Direction : Faezeh Jalali
Cast : Rytasha Rathod, Suruchi Aulakh, Srishti Srivastava and Himani Pant

7/7/07 Play Review


Deepa Punjani



 7/7/07 Review

Dates can take on particular significance. Reyhaneh Jabbari's harrowing saga under Iranian authority cuts to the unfortunate date 07/07/07. The then 19 year old Reyhaneh stabbed Morteza Abdolali Sarbandi in the back in self-defense as he attempted to rape her. She was put in prison for stabbing a man who as it turned out was a former employee of Iran's Ministry of Intelligence. Reyhaneh was promptly imprisoned and all her pleas of protecting herself and of Sarbandi's own crime were lost on the prison officers. Court proceedings ensued. There might have been hope in the beginning but eventually Reyhaneh was executed as the Iranian court proclaimed her guilty of pre-mediated murder. Even Sarbandi's family refused her the pardon that would have saved her life. The hanging took place on 25th October 2014. Reyhaneh Jabbari was 26 years old then. Her case was met with huge hue and cry among Human Rights' watchers around the world and Amnesty International declared that it was a "deeply flawed investigation and trial".
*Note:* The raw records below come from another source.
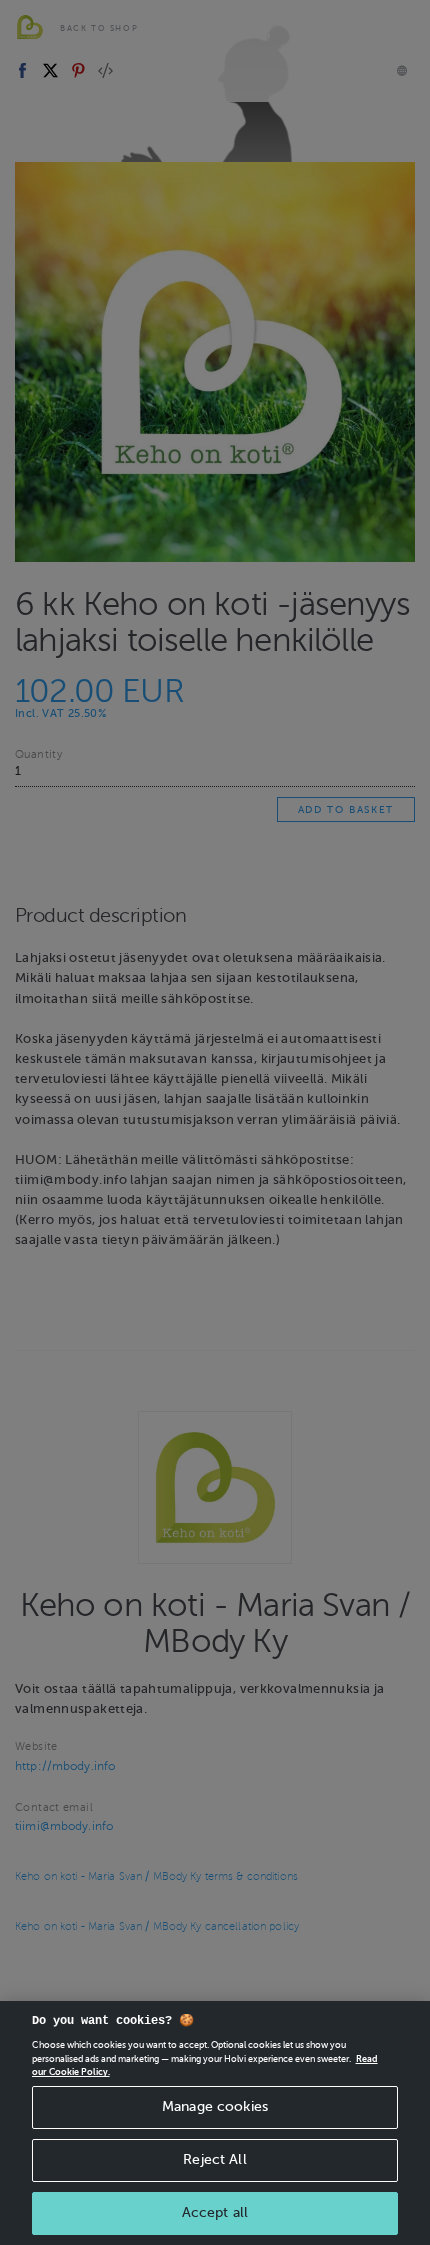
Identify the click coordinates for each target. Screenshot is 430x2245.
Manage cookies (215, 2106)
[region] (215, 2123)
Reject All (214, 2159)
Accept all (215, 2212)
Religious and authoritarian countries such as Iran have abused human rights systemically. Reyhaneh's story stands out not only because she was a victim of her political system, but also because her own written accounts from her incarceration are testimony to this endemic brutality. They paint a poignant and vivid picture of a young girl's turmoil, of her hopes, dreams and subsequent, stoic acceptance of her fate. It is a story that must be heard and must be shown. A collaborative production between Jim Vimadalal's Backstage Theatre Productions and director Faezeh Jalali's Fats theArts is a commendable attempt in this direction. On a bare stage, a group of actors, bring home Reyhaneh's heart-breaking story. The several young women in the cast, which includes the director, alternatively play Reyhaneh and the various other characters from her life. The three young male actors also shift between multiple roles, most prominently as the vicious perpetrators and the cruel prison officers.
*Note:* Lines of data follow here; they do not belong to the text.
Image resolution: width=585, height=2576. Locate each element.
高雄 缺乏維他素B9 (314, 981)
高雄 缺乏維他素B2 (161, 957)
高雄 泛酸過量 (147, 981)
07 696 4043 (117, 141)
The production relies on the voice and the movement of its actors. In successive scenes that build up the narrative, repetition plays a key role. The device is effective but only up to a point. In the initial stages, the repetitive words and the action significantly keep re-creating the episode when Reyhaneh is betrayed by Sarbandi and he tries to rape her. As the scene of crime becomes a refrain, the terrible outcome of the episode on Reyhaneh's condemned future assumes fateful proportions. At the beginning of the play Sarbandi's son poses the question that will seal Reyhaneh's fate. The scene when purposefully replayed at the end becomes piercing.

Yet halfway through the play, the constant underlining of episodes seems to lose its creative anchor and is kept relevant only because of the ensemble's sheer sincerity. It is at this point that the documentary nature of the enterprise becomes limited because it is bound by what the production has chosen to highlight and present, including the scenes from prison life. Hindi is interspersed with English in one of those more casual overtures that seek to draw parallels between oppressive settings but the great risk here is simplification, as is also evident in dealing with a real-life story from another culture.
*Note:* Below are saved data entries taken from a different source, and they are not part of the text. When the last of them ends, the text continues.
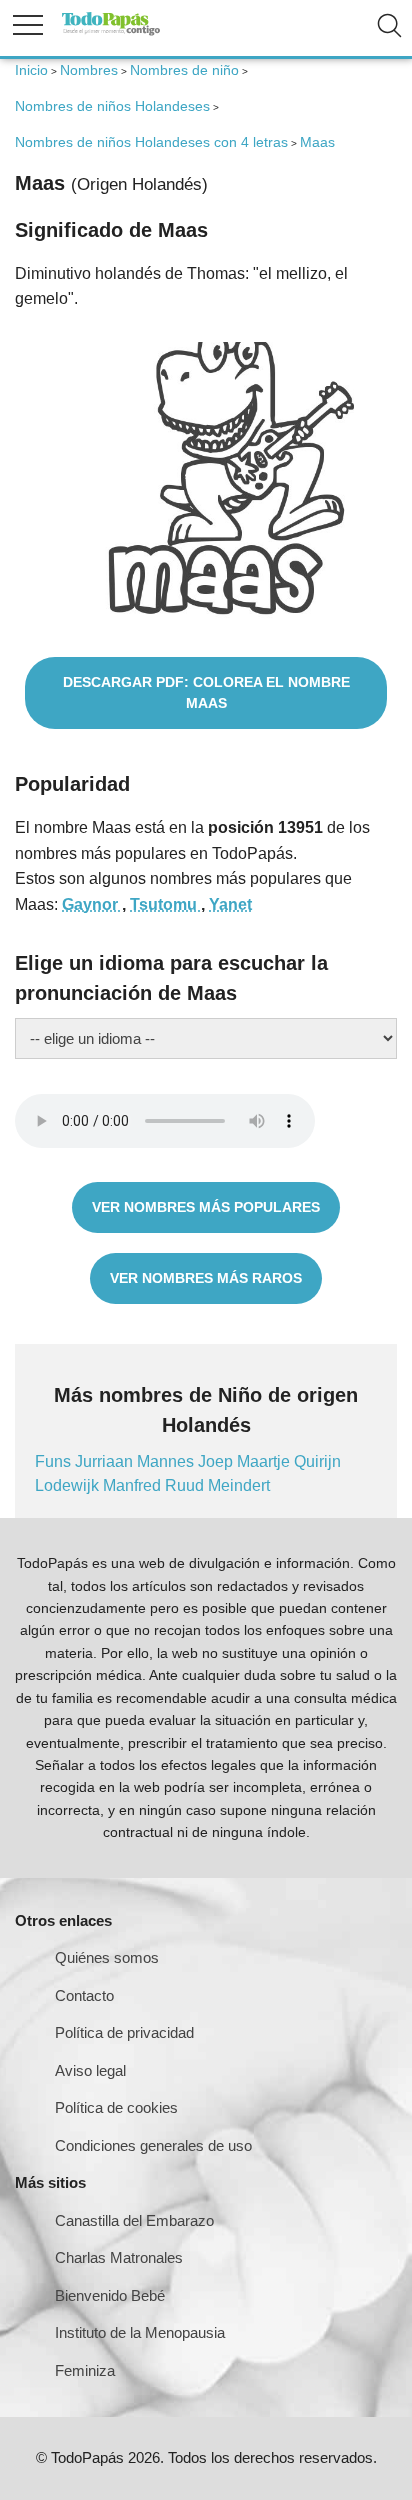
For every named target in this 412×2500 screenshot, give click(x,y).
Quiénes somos (107, 1957)
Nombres (89, 70)
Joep (217, 1461)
The play opened at the NCPA Centrestage festival in November 2015, and has had other shows at the venue's Experimental theatre, which has allowed it to exploit the above stage levels that the space permits to the production's advantage. Many from the cast are students of the Drama School Mumbai, and this production (and hopefully, more shows), is good for their learning. The young ensemble could however gain from a more resonant sound design. The structured scenes without a drop in pace can thus be more effectively highlighted. The humming and singing need more practice and also need to be more fully integrated with the ethos of the piece. These are some of the shortcomings.

Yet these misgivings seem to diminish in the larger goodness of this humane endeavour that first and foremost pays tribute to Reyhaneh's spirit and her words:

I died when I picked up the knife. And since then I pretended to live. I only waited for the day to turn to night and for the night to turn to day. My soul died. My delicate soul died at the age of nineteen. I spent many nights with my nightmares. All these yars were filled with sorrow and pain. I have learnt from these years that death is not a means to end pain. Perhaps it is a new beginning. I Reyhaneh Jabbari, twenty-six years old, am not scared of death. But Reyhaneh, the nineteen year old was.

*Deepa Punjani is the Editor of this website.